(LifeSiteNews) — Freedom Convoy organizer Tamara Lich hired top Ottawa defense lawyer Lawrence Greenspon hoping to get her bail conditions, which ban her from using social media, reversed.
This past Monday, Lich was in court before Superior Court Justice Robert Pelletier for a review of her bail terms. However, her legal counsel asked the court to allow a change of counsel to Greenspon.
Greenspon is based in Ottawa and also a partner in the Ottawa law firm Greenspon Granger Hill. He is known for tackling high-profile cases.
Lich’s bail conditions ban her from speaking out against the Canadian government’s COVID rules on social media and online and attending any COVID protests.
She also has to reside at her Alberta house as directed by police, must report to them, and is to have no contact with the co-accused.
Lich’s now former legal counsel, the Justice Centre for Constitutional Freedoms (JCCF), said Lich was held in jail on bail because she was a “political prisoner” of Trudeau.

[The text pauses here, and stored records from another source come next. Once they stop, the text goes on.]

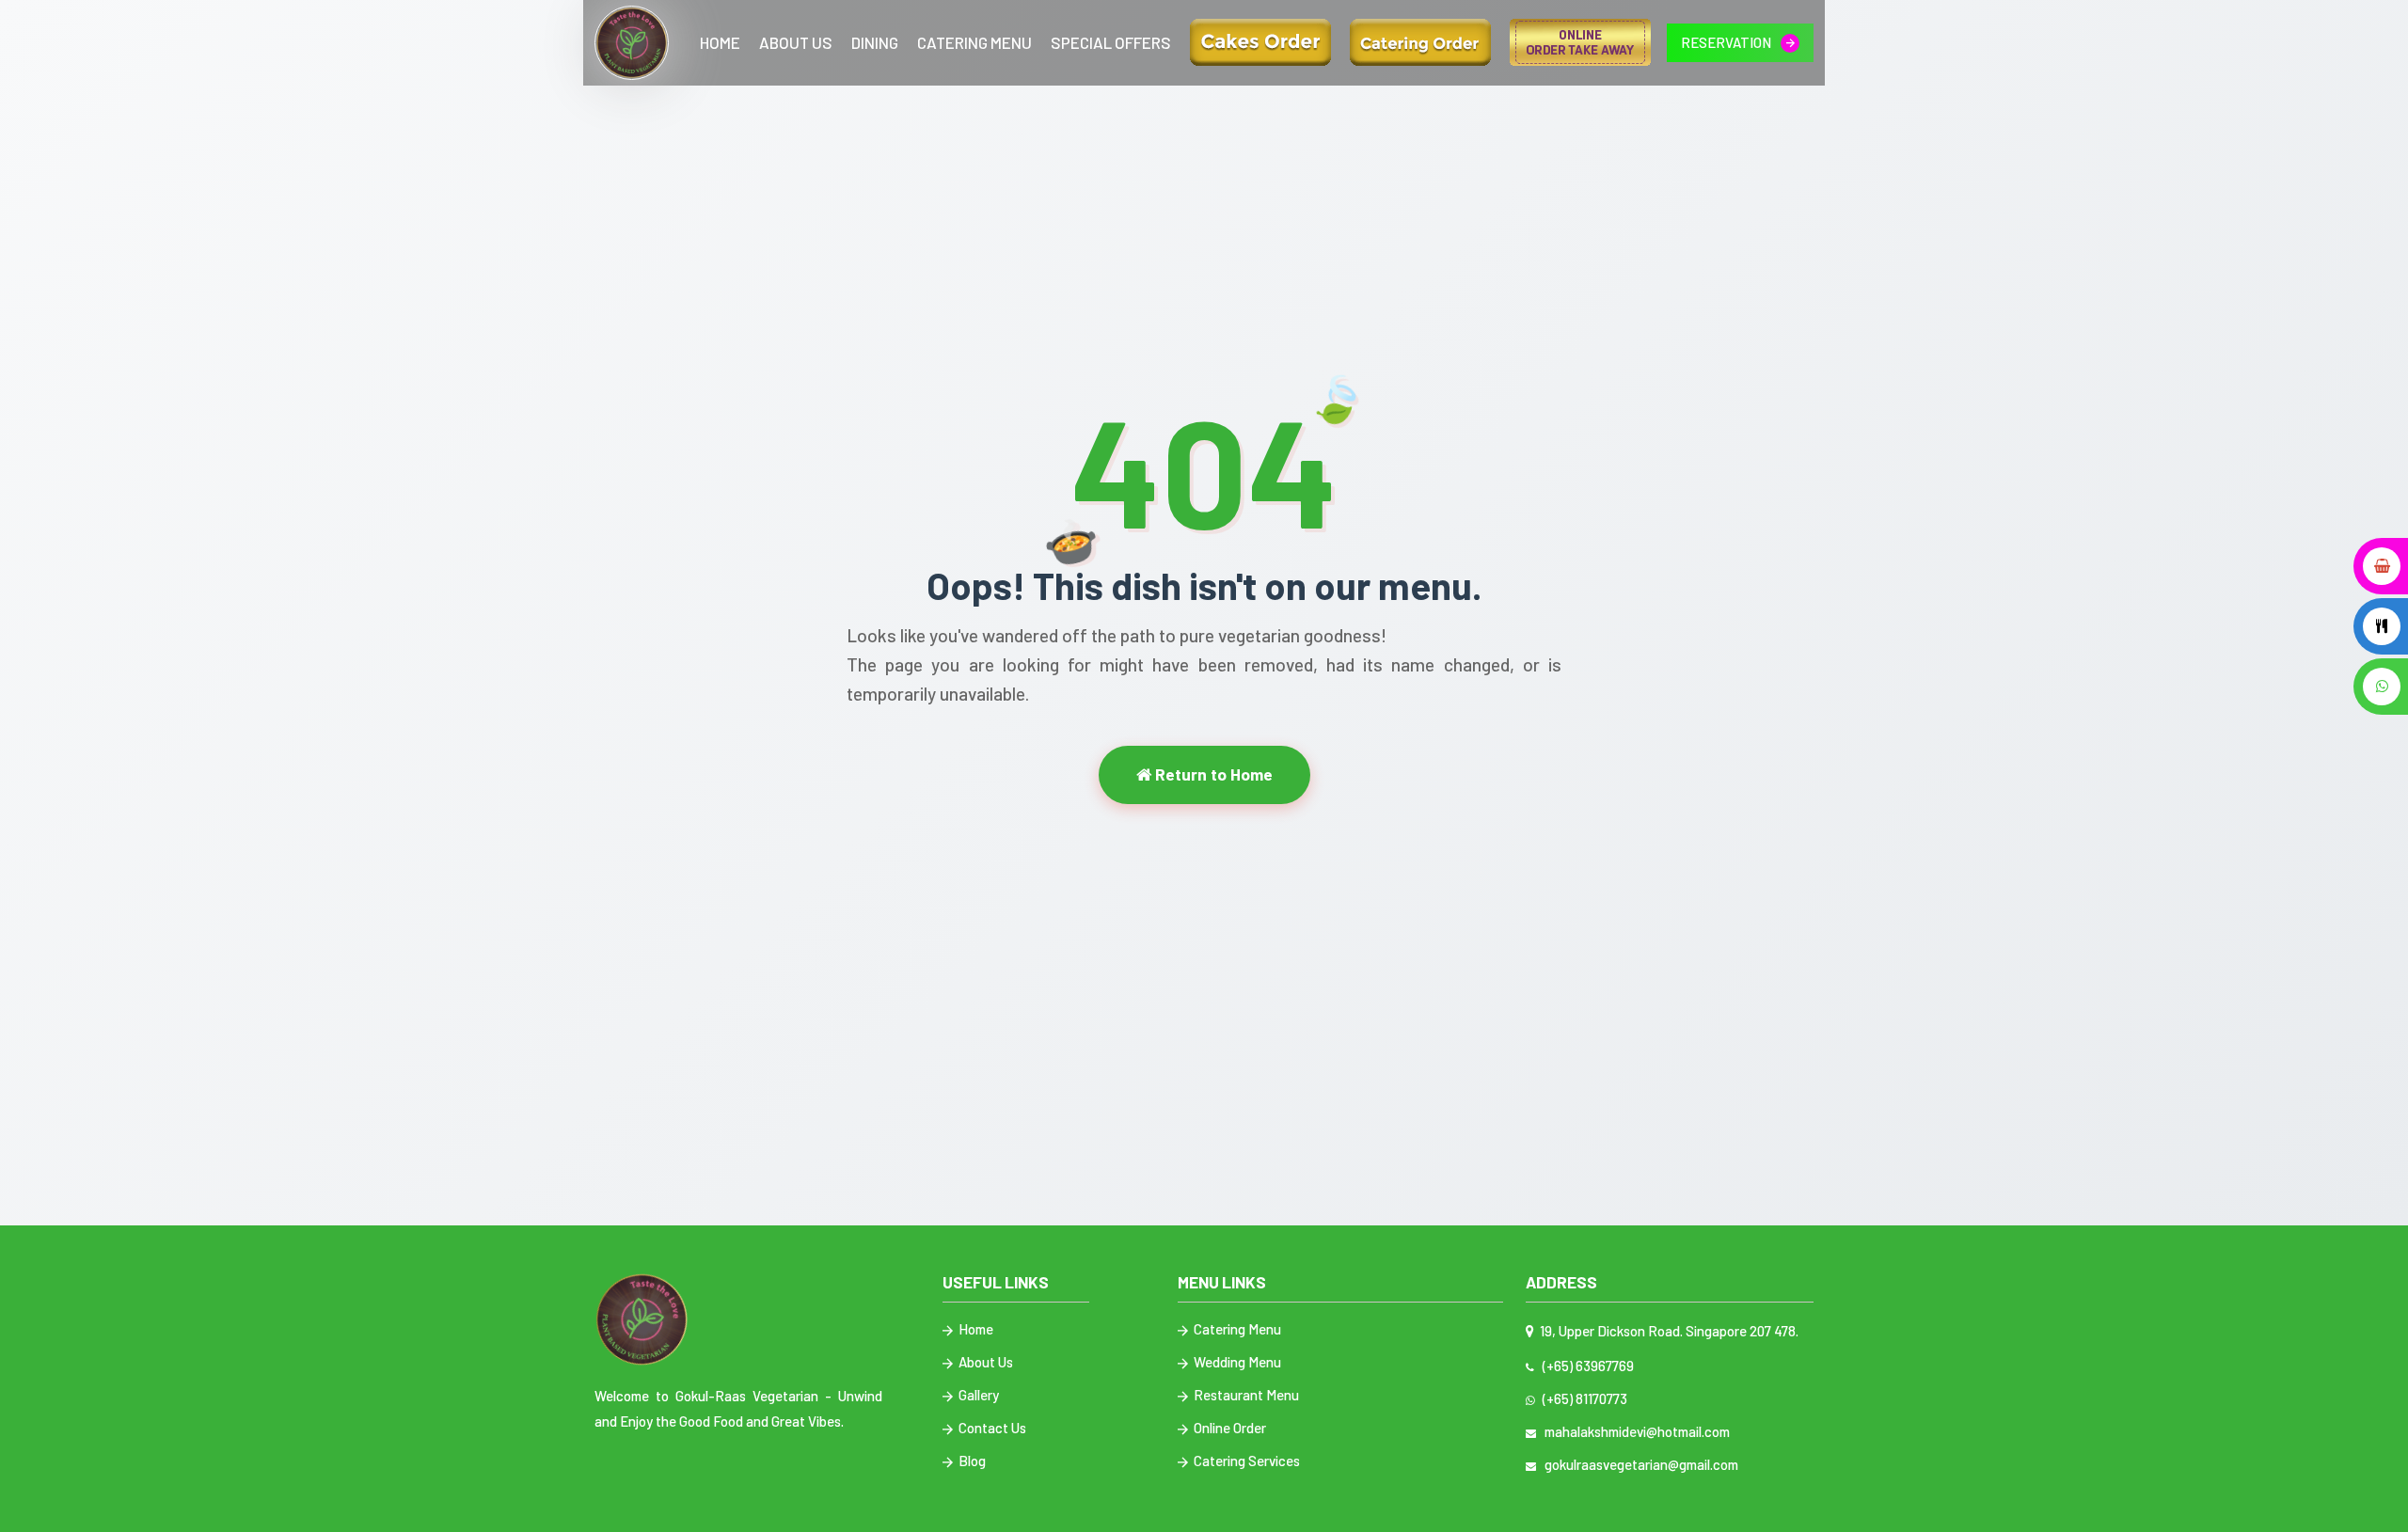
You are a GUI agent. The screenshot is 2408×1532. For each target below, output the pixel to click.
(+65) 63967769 (1585, 1365)
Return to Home (1212, 774)
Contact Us (991, 1427)
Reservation (1727, 42)
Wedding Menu (1236, 1361)
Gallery (977, 1394)
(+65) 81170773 (1582, 1398)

Lich was met with a hero’s welcome upon returning home to Medicine Hat, Alberta, in mid-March after being granted bail by an Ontario judge. She had spent almost three weeks in jail for opposing the COVID edicts of Canadian Prime Minister Justin Trudeau’s government before getting bail.
Lich had to pay a $20,000 bond for Surety (this is a person who at the request of the court promises to look after the person let out on bail at all times). She also had to pay a $5,000 bond for herself.
She was arrested on February 17, only two days after Trudeau enacted the Emergencies Act (EA), which he claimed was needed to deal with the Freedom Convoy protesters, who were demanding an end to all COVID mandates.
Trudeau revoked the EA on February 23.
Lich, along with Freedom Convoy organizer Chris Barber, has been charged with multiple offenses such as mischief and obstructing police for taking part in and organizing the Freedom Convoy.
They will soon stand trial together to face their charges, but only Lich will use Greenspon as legal counsel.
For three weeks in downtown Ottawa, the Freedom Convoy stood firm in opposition to all COVID mandates, before being forced out by police.
Lich has no history of any criminal charges from her past, and she was not involved in any violence during the Freedom Convoy.